------ INFORMATION ------

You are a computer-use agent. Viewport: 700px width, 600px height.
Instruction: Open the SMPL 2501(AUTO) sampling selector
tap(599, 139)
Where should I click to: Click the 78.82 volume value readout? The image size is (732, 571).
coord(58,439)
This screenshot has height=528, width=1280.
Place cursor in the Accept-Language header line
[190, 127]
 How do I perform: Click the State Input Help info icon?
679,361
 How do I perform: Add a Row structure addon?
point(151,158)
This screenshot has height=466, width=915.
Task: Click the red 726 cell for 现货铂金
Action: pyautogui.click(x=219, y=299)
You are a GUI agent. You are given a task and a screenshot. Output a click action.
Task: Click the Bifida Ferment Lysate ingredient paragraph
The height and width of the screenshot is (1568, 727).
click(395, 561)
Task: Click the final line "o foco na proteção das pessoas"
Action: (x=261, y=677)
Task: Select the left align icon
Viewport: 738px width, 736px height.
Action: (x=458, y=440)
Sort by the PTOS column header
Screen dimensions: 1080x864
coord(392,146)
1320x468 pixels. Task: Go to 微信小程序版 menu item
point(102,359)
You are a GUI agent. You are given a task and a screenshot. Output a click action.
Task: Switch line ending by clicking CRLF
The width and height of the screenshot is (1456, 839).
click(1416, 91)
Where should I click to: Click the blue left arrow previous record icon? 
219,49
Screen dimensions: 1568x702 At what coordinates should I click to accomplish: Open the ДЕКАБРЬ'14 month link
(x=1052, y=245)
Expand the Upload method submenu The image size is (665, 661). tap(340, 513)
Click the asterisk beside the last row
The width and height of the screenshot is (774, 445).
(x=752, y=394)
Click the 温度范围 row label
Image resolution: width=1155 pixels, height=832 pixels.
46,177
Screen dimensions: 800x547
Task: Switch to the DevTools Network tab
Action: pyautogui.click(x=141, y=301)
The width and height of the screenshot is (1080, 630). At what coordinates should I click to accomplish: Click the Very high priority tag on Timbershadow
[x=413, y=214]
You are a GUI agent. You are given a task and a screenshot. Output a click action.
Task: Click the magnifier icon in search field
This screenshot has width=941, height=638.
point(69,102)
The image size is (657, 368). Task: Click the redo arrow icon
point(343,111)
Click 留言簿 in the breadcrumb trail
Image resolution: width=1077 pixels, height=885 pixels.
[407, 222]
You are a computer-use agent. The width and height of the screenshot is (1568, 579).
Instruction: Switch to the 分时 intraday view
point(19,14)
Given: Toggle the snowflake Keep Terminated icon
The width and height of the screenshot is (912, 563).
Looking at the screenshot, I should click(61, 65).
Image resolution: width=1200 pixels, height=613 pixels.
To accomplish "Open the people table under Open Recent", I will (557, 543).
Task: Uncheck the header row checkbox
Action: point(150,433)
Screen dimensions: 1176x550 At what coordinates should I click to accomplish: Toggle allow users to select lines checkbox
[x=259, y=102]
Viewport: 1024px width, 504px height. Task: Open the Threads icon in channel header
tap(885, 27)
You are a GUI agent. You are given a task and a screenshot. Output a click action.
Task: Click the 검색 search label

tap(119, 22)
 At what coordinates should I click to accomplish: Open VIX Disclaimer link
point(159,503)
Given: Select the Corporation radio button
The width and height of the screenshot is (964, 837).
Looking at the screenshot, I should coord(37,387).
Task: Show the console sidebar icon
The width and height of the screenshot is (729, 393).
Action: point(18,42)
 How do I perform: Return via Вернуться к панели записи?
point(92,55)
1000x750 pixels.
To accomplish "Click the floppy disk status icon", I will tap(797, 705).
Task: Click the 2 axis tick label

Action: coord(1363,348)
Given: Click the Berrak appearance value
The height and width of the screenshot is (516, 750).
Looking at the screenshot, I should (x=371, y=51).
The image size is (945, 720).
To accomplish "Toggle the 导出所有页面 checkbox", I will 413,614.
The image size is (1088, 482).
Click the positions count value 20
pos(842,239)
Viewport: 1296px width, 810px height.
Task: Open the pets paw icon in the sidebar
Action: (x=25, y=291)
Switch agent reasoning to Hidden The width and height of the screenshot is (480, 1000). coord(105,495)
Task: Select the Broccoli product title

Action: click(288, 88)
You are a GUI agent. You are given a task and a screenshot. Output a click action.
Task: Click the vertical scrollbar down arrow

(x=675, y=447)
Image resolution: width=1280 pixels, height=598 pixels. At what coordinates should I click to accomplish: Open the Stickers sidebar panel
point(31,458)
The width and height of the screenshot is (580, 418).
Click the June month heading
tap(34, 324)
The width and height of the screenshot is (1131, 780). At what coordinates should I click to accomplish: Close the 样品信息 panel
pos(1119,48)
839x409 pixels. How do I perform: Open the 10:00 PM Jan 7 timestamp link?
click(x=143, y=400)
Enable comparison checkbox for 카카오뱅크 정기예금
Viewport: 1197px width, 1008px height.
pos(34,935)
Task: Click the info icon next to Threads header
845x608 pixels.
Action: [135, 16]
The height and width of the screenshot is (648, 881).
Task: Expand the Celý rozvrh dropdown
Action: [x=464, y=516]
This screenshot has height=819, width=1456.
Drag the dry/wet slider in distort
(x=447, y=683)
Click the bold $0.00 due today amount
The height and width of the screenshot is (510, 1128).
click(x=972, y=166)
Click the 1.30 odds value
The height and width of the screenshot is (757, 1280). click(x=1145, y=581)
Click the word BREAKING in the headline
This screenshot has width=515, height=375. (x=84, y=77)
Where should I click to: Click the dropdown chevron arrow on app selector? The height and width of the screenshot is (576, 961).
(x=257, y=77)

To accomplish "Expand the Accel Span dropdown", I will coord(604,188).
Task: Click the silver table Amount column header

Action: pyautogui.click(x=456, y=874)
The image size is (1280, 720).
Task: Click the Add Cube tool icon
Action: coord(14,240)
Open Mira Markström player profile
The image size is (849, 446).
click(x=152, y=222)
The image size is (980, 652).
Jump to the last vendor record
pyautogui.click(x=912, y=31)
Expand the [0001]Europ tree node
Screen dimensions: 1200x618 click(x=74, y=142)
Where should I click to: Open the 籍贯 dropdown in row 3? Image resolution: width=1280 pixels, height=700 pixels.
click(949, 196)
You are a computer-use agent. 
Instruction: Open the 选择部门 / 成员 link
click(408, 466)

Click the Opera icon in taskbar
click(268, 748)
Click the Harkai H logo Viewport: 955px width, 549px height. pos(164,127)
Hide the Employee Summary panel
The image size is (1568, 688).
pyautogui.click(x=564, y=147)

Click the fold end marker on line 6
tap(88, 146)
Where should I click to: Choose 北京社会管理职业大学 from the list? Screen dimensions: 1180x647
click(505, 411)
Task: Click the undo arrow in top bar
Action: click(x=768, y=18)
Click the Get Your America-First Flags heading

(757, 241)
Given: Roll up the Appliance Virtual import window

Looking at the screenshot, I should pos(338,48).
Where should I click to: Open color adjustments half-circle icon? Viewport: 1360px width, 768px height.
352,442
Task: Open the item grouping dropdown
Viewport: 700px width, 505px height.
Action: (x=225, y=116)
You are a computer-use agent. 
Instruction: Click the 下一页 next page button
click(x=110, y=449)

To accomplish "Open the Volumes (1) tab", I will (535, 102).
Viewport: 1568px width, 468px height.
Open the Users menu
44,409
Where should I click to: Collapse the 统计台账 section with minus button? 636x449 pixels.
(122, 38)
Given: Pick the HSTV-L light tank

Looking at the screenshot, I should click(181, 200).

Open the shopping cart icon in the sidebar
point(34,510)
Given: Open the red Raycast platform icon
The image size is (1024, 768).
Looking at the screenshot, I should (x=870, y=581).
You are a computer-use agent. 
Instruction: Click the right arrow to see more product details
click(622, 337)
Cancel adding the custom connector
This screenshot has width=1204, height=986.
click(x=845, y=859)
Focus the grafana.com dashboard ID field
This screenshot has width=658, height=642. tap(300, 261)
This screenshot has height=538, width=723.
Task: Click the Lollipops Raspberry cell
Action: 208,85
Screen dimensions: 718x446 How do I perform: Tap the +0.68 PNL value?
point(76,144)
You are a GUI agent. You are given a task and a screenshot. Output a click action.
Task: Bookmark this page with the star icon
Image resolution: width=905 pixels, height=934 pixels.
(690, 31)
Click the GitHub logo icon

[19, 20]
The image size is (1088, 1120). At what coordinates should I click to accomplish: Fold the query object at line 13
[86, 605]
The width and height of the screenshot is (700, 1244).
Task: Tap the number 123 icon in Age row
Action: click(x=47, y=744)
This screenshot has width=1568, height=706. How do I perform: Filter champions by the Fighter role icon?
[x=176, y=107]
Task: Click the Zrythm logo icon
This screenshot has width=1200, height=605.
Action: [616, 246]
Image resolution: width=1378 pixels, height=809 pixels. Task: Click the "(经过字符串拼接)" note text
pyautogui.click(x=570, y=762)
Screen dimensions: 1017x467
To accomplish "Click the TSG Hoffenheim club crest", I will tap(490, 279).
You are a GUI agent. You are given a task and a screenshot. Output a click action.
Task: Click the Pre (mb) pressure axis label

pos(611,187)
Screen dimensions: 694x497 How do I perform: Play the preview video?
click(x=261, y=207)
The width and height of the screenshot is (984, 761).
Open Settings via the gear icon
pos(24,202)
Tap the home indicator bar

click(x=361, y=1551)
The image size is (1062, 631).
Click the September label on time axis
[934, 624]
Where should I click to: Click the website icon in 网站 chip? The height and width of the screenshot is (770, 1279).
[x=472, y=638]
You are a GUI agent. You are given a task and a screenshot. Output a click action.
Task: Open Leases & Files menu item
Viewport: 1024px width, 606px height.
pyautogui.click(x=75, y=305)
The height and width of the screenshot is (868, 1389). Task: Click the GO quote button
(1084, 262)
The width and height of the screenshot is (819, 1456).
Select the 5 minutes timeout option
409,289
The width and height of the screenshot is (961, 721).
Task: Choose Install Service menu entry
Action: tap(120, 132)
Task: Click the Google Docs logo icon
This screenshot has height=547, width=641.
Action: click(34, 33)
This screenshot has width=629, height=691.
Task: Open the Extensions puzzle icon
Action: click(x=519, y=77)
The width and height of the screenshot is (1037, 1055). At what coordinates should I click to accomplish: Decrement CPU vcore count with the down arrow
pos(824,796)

------

▶ _THE TASK_:
All that belongs in the answer is the run of lines above from the line containing "Place cursor in" through the line containing "Task: Click the Bifida", exactly as written.

▶ _EXERCISE RESULT_:
Place cursor in the Accept-Language header line
[190, 127]
 How do I perform: Click the State Input Help info icon?
679,361
 How do I perform: Add a Row structure addon?
point(151,158)
This screenshot has height=466, width=915.
Task: Click the red 726 cell for 现货铂金
Action: pyautogui.click(x=219, y=299)
You are a GUI agent. You are given a task and a screenshot. Output a click action.
Task: Click the Bifida Ferment Lysate ingredient paragraph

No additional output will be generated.